Task item
Whenever a line in the data holds the string "will", copy that line.

Material for this exercise
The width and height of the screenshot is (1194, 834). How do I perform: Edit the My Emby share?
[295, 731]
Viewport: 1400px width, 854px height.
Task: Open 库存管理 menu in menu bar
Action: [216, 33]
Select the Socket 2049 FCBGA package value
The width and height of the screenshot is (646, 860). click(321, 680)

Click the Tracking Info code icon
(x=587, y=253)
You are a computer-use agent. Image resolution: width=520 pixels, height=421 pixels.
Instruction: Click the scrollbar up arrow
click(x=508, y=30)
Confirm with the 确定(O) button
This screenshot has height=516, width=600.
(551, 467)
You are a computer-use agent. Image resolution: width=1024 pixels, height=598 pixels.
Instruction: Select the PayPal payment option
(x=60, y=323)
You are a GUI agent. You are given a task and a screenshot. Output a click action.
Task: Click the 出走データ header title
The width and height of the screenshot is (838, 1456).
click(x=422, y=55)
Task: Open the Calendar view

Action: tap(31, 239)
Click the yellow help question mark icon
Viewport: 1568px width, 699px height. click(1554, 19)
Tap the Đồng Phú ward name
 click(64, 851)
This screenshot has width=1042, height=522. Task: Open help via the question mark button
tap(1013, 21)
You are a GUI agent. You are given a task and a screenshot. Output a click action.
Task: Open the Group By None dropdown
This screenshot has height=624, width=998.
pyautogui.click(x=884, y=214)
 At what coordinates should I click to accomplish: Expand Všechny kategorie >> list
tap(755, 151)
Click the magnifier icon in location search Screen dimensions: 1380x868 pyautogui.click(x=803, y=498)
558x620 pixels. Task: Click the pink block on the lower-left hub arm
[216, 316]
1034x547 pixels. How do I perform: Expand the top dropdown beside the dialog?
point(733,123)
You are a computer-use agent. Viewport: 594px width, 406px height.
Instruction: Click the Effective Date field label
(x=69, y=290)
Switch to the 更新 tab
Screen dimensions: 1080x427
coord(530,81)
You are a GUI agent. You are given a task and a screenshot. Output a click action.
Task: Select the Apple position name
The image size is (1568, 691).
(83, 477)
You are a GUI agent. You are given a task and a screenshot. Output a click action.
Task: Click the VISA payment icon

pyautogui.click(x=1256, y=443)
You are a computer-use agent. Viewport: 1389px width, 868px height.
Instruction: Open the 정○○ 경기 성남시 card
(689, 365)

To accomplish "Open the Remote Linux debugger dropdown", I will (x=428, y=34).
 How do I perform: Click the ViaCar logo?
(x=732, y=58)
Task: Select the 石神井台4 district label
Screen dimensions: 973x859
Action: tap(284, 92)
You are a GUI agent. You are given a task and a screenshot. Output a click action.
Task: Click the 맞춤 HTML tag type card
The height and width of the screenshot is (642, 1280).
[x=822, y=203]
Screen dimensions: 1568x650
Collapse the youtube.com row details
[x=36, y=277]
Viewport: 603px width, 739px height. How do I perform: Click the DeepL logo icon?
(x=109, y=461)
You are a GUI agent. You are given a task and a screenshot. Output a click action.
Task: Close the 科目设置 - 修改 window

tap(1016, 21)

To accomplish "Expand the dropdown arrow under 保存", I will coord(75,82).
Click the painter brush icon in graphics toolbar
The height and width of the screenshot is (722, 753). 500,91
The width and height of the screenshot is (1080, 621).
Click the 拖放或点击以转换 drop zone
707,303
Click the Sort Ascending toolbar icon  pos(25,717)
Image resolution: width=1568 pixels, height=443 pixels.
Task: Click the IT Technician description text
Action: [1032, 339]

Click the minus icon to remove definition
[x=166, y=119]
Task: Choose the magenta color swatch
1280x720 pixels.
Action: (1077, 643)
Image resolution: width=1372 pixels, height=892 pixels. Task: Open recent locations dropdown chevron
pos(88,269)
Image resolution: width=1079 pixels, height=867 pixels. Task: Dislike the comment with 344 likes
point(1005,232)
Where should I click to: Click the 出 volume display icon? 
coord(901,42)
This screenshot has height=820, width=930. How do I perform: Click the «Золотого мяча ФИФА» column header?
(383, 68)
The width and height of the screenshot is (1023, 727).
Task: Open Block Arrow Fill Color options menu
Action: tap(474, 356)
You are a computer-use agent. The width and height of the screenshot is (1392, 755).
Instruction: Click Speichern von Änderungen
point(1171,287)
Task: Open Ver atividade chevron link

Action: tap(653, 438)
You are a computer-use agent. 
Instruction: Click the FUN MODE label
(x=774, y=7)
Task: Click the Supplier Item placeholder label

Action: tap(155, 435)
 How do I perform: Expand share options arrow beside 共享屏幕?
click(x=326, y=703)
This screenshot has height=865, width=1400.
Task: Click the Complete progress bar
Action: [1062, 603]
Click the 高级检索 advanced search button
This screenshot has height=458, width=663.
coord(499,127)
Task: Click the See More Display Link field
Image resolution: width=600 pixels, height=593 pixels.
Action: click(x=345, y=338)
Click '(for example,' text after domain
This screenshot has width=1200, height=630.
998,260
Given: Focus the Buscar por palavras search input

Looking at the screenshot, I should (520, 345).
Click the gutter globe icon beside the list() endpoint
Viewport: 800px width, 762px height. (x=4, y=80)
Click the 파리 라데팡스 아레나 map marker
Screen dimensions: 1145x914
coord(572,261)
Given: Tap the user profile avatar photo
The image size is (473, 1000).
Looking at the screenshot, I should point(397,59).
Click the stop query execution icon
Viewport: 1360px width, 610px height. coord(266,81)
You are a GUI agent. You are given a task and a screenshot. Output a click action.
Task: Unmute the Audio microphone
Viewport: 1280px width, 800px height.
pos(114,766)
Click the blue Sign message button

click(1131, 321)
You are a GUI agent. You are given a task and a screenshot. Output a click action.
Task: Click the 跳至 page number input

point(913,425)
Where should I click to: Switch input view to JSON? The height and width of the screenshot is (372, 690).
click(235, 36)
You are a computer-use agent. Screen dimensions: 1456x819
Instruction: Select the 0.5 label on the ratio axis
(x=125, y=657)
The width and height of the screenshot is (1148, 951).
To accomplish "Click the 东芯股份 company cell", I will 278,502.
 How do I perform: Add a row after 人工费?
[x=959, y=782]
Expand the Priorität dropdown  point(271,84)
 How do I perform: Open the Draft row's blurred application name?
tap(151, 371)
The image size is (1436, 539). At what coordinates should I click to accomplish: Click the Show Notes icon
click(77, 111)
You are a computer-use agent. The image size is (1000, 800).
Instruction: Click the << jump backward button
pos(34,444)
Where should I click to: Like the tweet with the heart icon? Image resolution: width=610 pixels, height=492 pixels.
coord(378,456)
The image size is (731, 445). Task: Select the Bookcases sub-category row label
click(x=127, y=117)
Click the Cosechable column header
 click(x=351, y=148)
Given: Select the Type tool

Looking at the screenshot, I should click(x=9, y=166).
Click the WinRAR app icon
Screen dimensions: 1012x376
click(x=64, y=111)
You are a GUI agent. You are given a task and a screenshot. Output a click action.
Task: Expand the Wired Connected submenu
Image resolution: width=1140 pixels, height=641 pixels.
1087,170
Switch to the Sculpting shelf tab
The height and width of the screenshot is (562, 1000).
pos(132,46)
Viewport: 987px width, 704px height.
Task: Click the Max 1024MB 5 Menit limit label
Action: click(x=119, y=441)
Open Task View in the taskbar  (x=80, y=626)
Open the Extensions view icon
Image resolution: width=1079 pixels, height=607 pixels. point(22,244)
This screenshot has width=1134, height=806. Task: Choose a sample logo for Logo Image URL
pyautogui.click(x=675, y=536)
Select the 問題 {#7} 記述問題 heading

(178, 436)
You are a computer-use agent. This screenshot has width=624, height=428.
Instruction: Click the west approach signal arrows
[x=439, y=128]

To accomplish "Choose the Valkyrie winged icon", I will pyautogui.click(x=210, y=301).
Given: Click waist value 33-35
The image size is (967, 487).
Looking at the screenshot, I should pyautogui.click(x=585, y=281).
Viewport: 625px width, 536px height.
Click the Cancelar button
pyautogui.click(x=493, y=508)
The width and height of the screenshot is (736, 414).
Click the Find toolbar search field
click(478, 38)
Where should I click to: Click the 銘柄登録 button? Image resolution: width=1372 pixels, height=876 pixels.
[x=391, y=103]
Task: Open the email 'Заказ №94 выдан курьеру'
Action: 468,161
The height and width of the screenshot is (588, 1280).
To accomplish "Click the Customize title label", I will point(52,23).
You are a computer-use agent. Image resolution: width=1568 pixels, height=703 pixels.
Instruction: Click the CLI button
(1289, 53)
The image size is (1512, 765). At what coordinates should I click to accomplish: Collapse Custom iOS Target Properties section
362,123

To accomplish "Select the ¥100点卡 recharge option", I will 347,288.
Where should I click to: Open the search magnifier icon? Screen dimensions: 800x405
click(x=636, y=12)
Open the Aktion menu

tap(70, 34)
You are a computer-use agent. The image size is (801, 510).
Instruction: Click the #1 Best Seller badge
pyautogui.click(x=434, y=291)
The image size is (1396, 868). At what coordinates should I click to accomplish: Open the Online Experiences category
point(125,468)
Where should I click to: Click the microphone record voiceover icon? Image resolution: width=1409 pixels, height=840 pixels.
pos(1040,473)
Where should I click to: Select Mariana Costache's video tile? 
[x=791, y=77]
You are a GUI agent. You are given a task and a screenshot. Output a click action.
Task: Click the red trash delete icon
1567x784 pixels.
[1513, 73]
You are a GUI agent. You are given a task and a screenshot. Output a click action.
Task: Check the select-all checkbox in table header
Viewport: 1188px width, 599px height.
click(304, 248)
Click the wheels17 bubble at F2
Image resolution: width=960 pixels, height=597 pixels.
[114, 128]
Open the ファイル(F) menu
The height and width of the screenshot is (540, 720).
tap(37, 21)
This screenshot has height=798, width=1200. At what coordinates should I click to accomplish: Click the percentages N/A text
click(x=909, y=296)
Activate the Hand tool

Task result
To accomplish "Open the Remote Linux debugger dropdown", I will (x=428, y=34).
To accomplish "Expand the dropdown arrow under 保存", I will coord(75,82).
To accomplish "Click the 东芯股份 company cell", I will 278,502.
To accomplish "Choose the Valkyrie winged icon", I will pyautogui.click(x=210, y=301).
To accomplish "Click the Customize title label", I will point(52,23).
To accomplish "Select the ¥100点卡 recharge option", I will 347,288.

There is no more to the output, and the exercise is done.